BUG #12799: libpq - SSL pqsecure_read() doesn't clean openssl error queue before reading

Started by Nonameabout 11 years ago10 messagesbugs
Jump to latest
#1Noname
william.welter@4linux.com.br

The following bug has been logged on the website:

Bug reference: 12799
Logged by: William Felipe Welter
Email address: william.welter@4linux.com.br
PostgreSQL version: 9.4.1
Operating system: Ubuntu Linux
Description:

According to OpenSSL manual
(https://www.openssl.org/docs/ssl/SSL_get_error.html#DESCRIPTION) "The
current thread's error queue must be empty before the TLS/SSL I/O operation
is attempted, or SSL_get_error() will not work reliably"
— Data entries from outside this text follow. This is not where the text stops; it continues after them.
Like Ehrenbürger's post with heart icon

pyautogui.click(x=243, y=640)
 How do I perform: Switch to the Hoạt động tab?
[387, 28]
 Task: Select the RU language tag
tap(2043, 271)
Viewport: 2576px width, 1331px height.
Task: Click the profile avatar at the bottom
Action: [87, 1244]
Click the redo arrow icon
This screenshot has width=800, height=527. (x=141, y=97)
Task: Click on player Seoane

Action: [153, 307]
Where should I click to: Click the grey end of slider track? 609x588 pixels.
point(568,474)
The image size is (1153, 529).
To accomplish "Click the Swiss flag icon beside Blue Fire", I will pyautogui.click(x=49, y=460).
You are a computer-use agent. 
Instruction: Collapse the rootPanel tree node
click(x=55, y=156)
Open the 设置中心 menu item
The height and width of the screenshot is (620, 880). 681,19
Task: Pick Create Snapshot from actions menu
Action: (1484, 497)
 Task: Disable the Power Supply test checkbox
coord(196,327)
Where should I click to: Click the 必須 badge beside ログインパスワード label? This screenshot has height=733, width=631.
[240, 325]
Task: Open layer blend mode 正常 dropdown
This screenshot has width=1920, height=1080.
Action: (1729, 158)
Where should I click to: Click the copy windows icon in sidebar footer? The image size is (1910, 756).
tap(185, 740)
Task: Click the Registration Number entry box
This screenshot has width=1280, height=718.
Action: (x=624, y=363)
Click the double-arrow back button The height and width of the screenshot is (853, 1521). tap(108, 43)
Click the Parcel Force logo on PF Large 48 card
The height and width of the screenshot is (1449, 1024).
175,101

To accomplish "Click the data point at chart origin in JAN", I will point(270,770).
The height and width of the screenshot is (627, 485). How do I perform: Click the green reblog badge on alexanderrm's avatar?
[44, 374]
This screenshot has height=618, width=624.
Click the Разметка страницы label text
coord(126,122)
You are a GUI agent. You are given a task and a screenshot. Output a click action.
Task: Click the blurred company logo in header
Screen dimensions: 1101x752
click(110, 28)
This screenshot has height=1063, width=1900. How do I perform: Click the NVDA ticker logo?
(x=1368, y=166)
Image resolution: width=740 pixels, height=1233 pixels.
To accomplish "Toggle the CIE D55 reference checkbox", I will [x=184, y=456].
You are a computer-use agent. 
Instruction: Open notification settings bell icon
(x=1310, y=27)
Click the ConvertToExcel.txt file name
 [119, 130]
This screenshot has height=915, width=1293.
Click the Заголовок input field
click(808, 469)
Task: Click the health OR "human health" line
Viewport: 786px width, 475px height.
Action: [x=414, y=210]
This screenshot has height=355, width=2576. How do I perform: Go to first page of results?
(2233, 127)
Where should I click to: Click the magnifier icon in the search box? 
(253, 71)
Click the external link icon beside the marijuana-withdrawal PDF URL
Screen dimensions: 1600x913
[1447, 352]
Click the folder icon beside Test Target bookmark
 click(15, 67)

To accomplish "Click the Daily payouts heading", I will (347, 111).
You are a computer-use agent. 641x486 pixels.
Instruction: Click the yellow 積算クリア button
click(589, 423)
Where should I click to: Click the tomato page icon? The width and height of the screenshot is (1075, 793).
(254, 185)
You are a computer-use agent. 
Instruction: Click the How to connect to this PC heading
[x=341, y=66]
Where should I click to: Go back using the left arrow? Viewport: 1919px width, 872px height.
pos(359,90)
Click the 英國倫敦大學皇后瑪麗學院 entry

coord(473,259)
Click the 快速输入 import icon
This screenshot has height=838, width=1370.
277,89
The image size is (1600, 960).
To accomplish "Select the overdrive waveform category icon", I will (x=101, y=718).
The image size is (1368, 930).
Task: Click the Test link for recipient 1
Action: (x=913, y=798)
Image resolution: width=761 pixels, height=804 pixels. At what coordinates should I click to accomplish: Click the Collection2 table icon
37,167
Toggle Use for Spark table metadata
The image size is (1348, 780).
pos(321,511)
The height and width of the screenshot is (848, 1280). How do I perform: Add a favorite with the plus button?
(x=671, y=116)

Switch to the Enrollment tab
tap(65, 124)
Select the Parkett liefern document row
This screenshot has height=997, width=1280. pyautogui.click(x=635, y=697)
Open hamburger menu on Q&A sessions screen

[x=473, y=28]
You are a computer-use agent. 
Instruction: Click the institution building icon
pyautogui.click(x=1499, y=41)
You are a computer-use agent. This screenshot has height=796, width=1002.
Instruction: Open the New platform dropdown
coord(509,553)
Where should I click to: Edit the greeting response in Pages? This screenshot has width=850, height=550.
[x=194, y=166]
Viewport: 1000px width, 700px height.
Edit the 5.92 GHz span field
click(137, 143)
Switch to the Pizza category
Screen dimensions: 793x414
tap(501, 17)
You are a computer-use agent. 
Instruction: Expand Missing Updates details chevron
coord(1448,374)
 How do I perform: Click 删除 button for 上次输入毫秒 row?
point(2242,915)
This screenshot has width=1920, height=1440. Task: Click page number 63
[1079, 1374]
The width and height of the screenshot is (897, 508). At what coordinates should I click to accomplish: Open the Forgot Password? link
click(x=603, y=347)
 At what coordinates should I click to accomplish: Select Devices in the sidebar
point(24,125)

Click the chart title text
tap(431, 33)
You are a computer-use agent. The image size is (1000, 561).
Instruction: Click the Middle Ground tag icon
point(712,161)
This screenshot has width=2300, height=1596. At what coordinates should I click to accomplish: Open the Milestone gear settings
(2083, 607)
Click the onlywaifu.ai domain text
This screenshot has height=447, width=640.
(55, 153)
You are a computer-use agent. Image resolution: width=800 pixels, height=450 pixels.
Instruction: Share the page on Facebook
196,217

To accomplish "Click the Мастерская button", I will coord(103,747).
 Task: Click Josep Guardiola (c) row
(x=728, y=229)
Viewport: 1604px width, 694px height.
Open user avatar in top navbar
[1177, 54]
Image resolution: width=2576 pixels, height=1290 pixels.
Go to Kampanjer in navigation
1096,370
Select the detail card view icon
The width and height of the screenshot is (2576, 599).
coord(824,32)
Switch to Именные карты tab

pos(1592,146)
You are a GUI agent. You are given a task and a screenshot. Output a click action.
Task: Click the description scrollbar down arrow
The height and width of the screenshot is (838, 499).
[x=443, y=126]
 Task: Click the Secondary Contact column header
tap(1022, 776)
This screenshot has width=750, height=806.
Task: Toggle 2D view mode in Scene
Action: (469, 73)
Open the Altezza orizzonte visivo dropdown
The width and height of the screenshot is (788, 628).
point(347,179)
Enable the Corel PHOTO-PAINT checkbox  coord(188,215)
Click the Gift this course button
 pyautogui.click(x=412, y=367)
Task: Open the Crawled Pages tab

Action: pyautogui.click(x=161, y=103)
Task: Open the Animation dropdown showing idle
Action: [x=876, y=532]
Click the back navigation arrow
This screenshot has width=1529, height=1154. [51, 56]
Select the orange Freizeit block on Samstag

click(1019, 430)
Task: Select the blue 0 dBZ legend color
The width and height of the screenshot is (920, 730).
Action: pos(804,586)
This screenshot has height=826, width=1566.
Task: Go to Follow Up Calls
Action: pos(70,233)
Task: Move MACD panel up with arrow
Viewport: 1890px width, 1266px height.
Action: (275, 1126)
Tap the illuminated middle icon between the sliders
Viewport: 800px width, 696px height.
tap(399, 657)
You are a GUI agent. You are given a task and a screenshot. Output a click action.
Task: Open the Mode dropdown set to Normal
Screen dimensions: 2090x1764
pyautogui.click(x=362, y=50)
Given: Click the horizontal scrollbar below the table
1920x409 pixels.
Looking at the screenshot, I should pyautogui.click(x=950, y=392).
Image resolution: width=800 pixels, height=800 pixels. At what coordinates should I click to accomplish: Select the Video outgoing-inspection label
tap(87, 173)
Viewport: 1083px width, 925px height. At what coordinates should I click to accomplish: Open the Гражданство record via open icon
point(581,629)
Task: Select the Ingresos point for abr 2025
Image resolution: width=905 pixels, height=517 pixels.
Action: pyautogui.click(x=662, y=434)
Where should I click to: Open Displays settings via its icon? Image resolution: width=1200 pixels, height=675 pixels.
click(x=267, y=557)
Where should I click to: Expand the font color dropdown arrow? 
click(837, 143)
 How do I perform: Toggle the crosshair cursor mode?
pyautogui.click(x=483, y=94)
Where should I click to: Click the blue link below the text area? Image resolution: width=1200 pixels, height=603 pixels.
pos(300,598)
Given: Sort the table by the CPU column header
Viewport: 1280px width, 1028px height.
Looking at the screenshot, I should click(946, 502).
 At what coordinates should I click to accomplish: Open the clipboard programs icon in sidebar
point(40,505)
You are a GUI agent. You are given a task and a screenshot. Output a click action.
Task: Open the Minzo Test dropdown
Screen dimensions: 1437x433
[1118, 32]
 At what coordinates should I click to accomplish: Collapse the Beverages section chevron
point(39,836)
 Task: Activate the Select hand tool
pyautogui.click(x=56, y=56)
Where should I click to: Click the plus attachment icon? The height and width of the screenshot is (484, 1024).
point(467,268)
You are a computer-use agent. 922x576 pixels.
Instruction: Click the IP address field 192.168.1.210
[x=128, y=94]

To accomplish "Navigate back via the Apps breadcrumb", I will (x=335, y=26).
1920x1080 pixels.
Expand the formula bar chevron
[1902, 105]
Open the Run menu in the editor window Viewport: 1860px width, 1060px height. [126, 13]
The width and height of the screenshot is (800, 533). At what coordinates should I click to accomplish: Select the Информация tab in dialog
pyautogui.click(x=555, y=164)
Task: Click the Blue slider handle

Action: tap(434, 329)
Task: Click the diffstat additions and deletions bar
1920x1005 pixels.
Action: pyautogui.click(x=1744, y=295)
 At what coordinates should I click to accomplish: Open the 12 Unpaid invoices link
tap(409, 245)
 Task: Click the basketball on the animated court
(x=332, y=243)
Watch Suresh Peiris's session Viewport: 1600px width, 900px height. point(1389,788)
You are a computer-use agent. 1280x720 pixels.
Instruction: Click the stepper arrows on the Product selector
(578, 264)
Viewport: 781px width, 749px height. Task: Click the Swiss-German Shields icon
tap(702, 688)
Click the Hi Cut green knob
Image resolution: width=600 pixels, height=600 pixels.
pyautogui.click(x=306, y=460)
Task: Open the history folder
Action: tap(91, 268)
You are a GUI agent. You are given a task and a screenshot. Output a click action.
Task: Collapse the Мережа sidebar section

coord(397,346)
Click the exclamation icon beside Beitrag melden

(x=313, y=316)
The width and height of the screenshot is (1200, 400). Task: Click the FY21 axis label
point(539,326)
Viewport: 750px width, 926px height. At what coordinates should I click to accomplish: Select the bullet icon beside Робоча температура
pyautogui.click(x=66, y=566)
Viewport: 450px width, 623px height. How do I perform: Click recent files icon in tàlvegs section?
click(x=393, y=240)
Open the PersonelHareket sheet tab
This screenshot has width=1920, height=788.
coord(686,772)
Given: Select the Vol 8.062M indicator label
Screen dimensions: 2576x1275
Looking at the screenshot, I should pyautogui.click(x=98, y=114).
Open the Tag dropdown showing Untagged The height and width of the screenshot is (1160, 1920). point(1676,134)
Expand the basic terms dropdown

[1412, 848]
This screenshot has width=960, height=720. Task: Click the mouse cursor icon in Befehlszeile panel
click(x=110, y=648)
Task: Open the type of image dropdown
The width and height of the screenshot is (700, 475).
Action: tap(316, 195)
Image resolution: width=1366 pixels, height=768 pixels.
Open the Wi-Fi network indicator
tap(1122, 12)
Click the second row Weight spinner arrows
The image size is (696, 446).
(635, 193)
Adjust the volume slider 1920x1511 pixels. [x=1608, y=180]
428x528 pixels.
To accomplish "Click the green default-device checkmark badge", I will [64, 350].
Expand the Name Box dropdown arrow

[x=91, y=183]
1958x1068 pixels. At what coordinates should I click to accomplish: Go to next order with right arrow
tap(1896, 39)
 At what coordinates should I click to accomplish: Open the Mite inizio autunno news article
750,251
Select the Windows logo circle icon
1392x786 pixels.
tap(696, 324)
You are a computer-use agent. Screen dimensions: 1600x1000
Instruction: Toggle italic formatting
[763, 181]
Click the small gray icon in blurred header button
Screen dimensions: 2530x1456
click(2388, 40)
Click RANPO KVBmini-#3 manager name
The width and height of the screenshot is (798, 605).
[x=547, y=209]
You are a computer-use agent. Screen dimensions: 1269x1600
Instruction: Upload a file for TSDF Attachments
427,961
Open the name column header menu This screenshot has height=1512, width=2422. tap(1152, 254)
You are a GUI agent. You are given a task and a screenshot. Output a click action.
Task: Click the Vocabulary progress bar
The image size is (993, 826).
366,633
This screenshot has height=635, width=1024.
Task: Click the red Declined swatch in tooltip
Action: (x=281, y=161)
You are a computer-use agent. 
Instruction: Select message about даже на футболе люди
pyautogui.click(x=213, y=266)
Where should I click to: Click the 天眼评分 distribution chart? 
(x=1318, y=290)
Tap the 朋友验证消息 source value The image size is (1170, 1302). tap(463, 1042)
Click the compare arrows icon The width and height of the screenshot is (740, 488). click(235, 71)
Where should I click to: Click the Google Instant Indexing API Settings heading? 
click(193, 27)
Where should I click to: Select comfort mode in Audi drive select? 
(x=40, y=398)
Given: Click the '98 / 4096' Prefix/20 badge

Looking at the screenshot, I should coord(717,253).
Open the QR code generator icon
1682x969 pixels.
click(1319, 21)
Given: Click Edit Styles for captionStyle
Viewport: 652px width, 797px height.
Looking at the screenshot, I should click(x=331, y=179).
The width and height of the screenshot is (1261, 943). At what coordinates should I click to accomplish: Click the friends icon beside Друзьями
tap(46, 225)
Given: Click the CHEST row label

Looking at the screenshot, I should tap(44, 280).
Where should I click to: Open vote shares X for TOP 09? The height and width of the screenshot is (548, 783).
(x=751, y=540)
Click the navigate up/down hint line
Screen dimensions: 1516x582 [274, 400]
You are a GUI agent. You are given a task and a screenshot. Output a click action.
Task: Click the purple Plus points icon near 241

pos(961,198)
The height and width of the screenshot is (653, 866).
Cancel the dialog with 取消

But libpq in pgsecure_read()/pqsecure_write() on branch REL9_4_STABLE or in
pgtls_read()/pgtls_write() on branch MASTER there no calls to
ERR_clear_error() to clear error queue
(https://www.openssl.org/docs/crypto/ERR_clear_error.html) and avoid
unpredictable conditions.

We can reproduce problems with currently implementation on PHP scripts that
use pgsql extension (use libpq) and openssl extension as reported on PHP bug
track on "https://bugs.php.net/bug.php?id=68276" (firstly reported as memory
corruption error) when errors from previous php callings to openssl affect
libpq calls leading to fatal errors.

The solution is simple, see following patches:

Branch master
diff --git a/src/interfaces/libpq/fe-secure-openssl.c
b/src/interfaces/libpq/fe-secure-openssl.c
index 1b9f3a4..8cf0335 100644
--- a/src/interfaces/libpq/fe-secure-openssl.c
+++ b/src/interfaces/libpq/fe-secure-openssl.c
@@ -212,6 +212,7 @@ pgtls_read(PGconn *conn, void *ptr, size_t len)

rloop:
SOCK_ERRNO_SET(0);
+ ERR_clear_error();
n = SSL_read(conn->ssl, ptr, len);
err = SSL_get_error(conn->ssl, n);
switch (err)
@@ -320,6 +321,7 @@ pgtls_write(PGconn *conn, const void *ptr, size_t len)
int err;

SOCK_ERRNO_SET(0);
+ ERR_clear_error();
n = SSL_write(conn->ssl, ptr, len);
err = SSL_get_error(conn->ssl, n);
switch (err)

Branch REL9_4_STABLE
diff --git a/src/interfaces/libpq/fe-secure.c
b/src/interfaces/libpq/fe-secure.c
index 2752d16..54001c0 100644
--- a/src/interfaces/libpq/fe-secure.c
+++ b/src/interfaces/libpq/fe-secure.c
@@ -350,6 +350,7 @@ pqsecure_read(PGconn *conn, void *ptr, size_t len)

rloop:
SOCK_ERRNO_SET(0);
+ ERR_clear_error();
n = SSL_read(conn->ssl, ptr, len);
err = SSL_get_error(conn->ssl, n);
switch (err)
@@ -511,6 +512,7 @@ pqsecure_write(PGconn *conn, const void *ptr, size_t
len)
DISABLE_SIGPIPE(conn, spinfo, return -1);

SOCK_ERRNO_SET(0);
+ ERR_clear_error();
n = SSL_write(conn->ssl, ptr, len);
err = SSL_get_error(conn->ssl, n);
switch (err)

Similar situation discussed on
stackoverflow:http://stackoverflow.com/questions/18179128/how-to-manage-the-error-queue-in-openssl-ssl-get-error-and-err-get-error

--
Sent via pgsql-bugs mailing list (pgsql-bugs@postgresql.org)
To make changes to your subscription:
http://www.postgresql.org/mailpref/pgsql-bugs

#2Heikki Linnakangas
heikki.linnakangas@enterprisedb.com
In reply to: Noname (#1)
Re: BUG #12799: libpq - SSL pqsecure_read() doesn't clean openssl error queue before reading

On 02/24/2015 05:09 AM, william.welter@4linux.com.br wrote:

According to OpenSSL manual
(https://www.openssl.org/docs/ssl/SSL_get_error.html#DESCRIPTION) "The
current thread's error queue must be empty before the TLS/SSL I/O operation
is attempted, or SSL_get_error() will not work reliably"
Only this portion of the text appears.